"""

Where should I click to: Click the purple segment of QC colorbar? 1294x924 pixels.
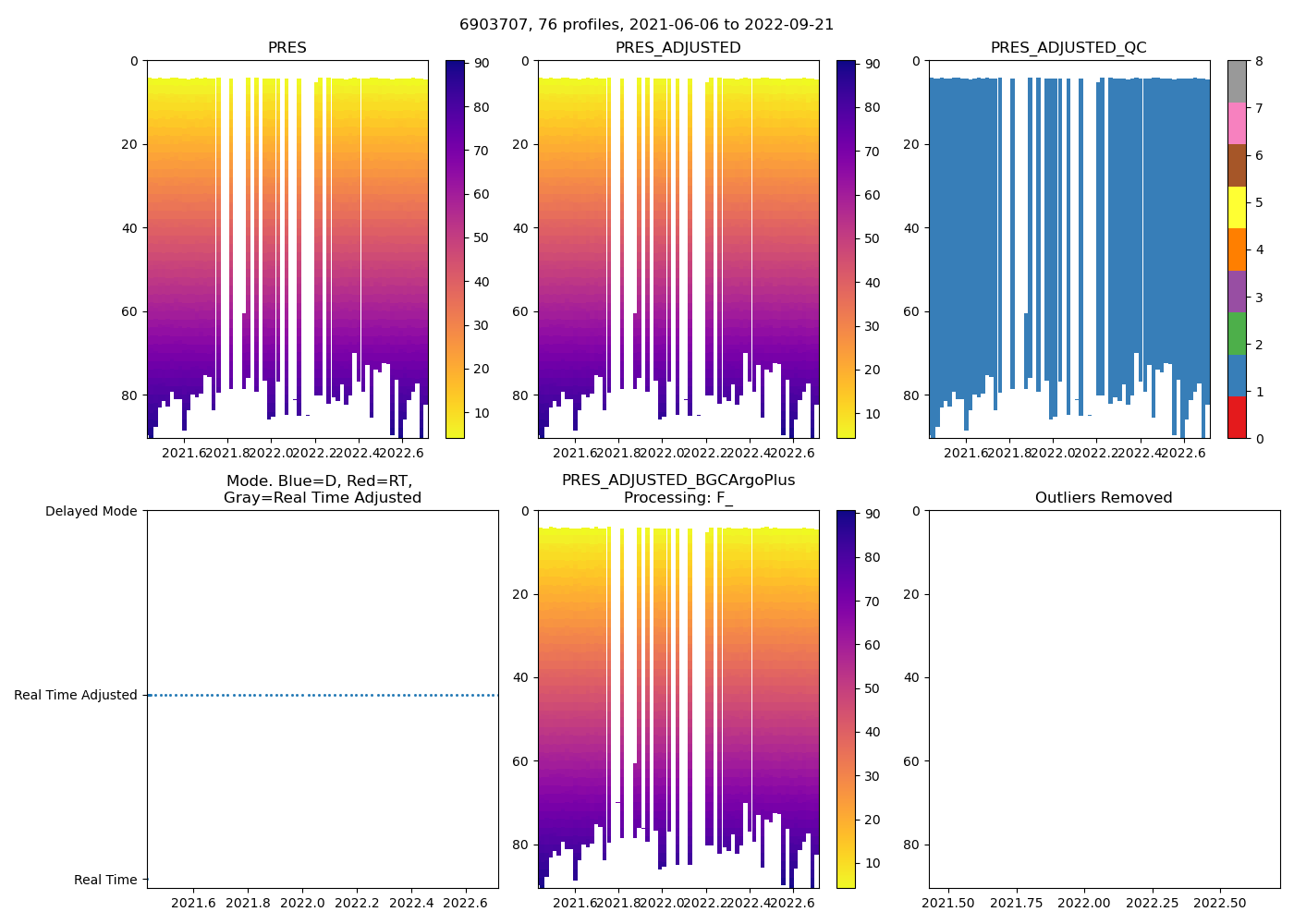[x=1237, y=291]
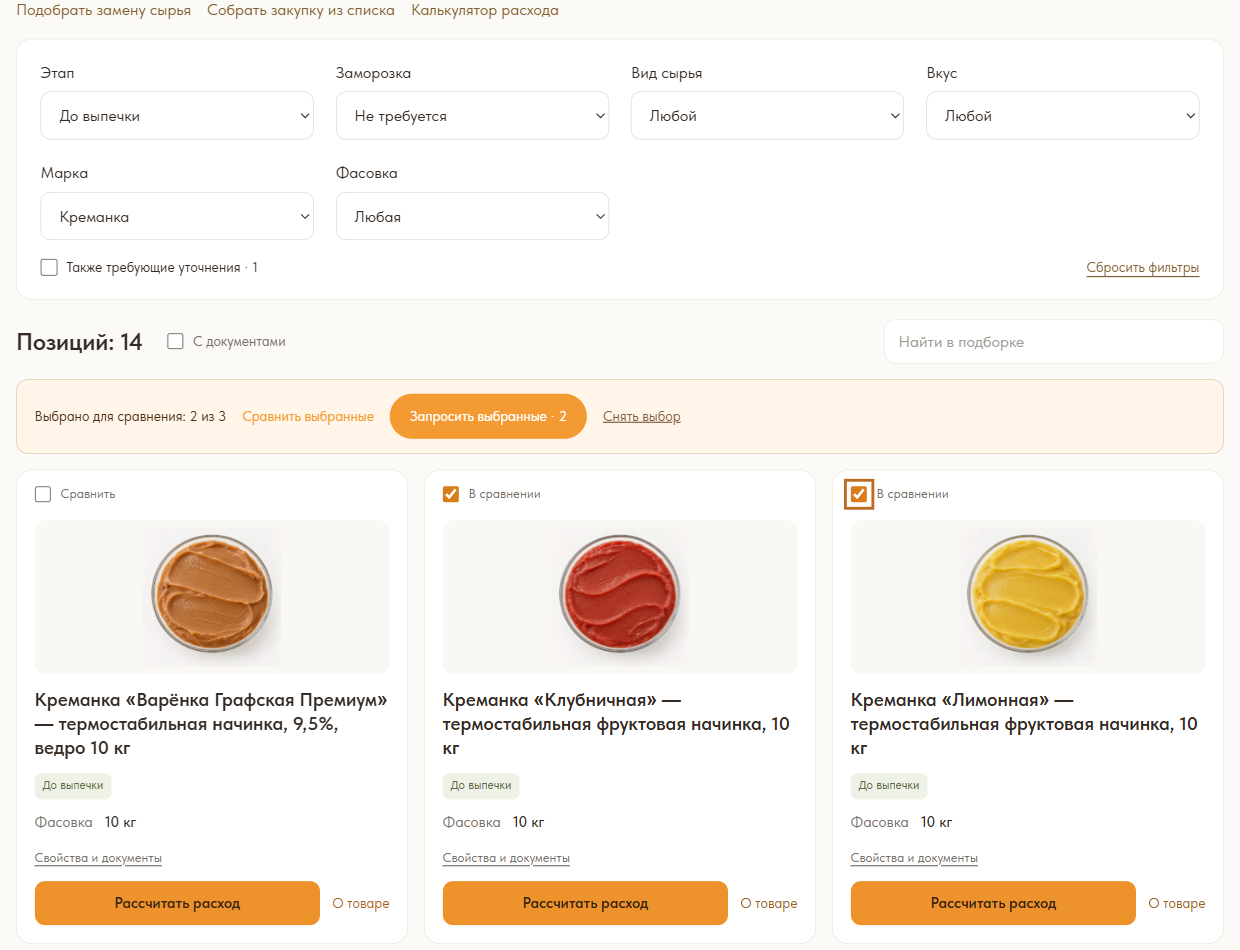Focus the Найти в подборке search field
This screenshot has height=950, width=1240.
[x=1054, y=342]

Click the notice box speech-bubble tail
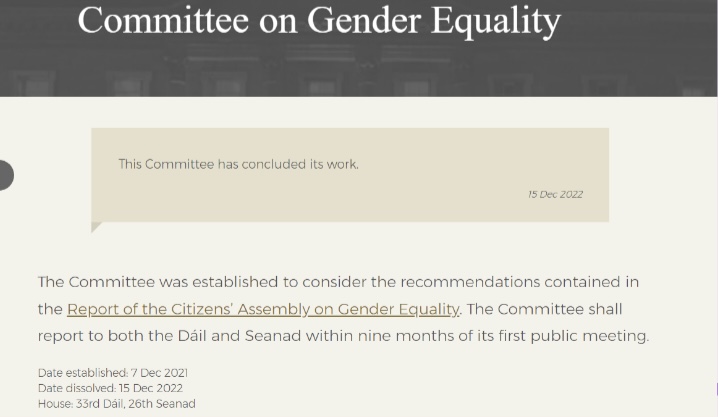click(96, 227)
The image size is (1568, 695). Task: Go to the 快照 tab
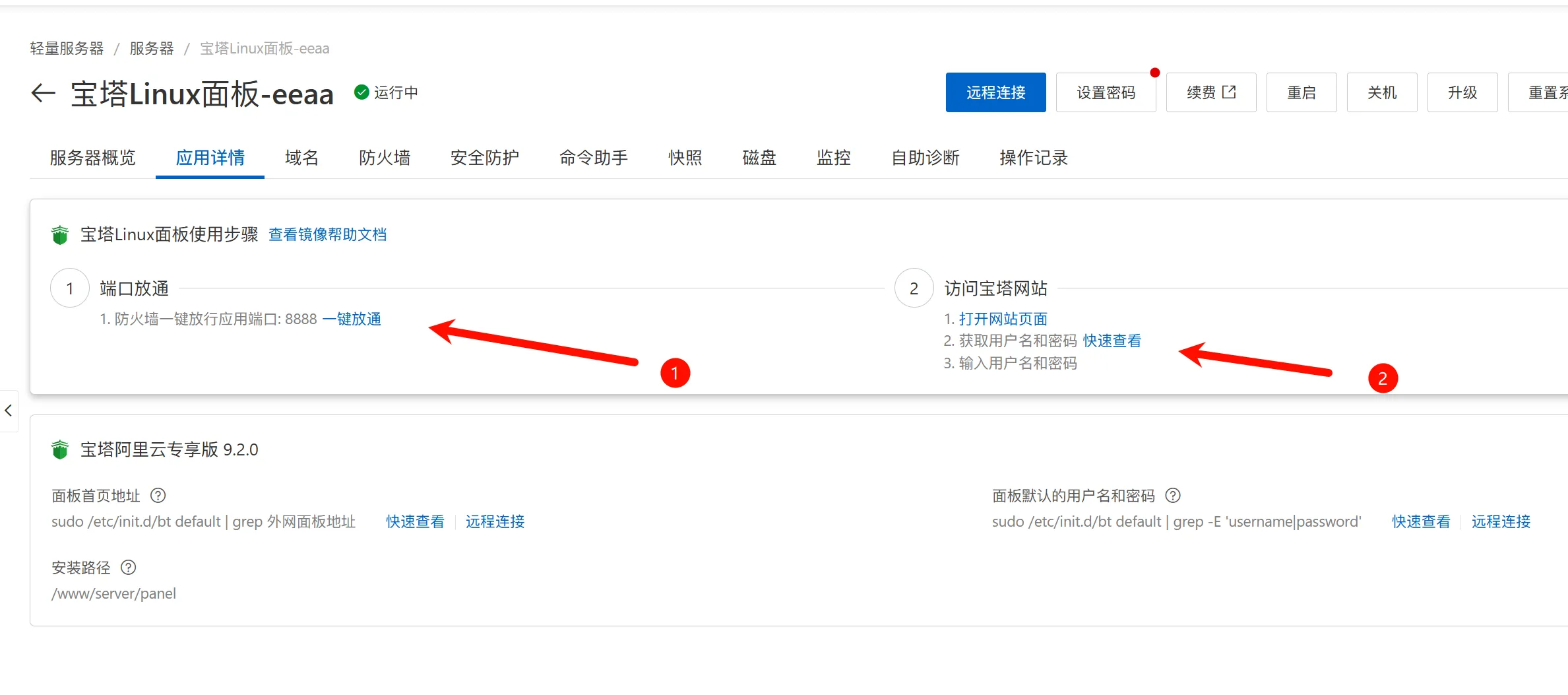[685, 158]
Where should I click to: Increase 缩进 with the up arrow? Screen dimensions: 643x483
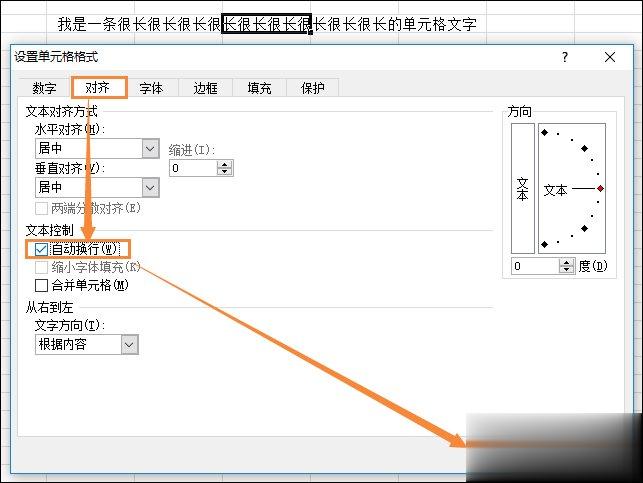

"""

Your goal:
Give the data above as a Markdown table with the columns "Row" and "Line". Start at the line containing "The image size" and end at the end of the data, skipping blank lines and leaving out the pictures.

Answer to this task:
| Row | Line |
|---|---|
| 1 | The image size is (1568, 695). Task: Go to the 快照 tab |
| 2 | [685, 158] |
| 3 | Where should I click to: Increase 缩进 with the up arrow? Screen dimensions: 643x483 |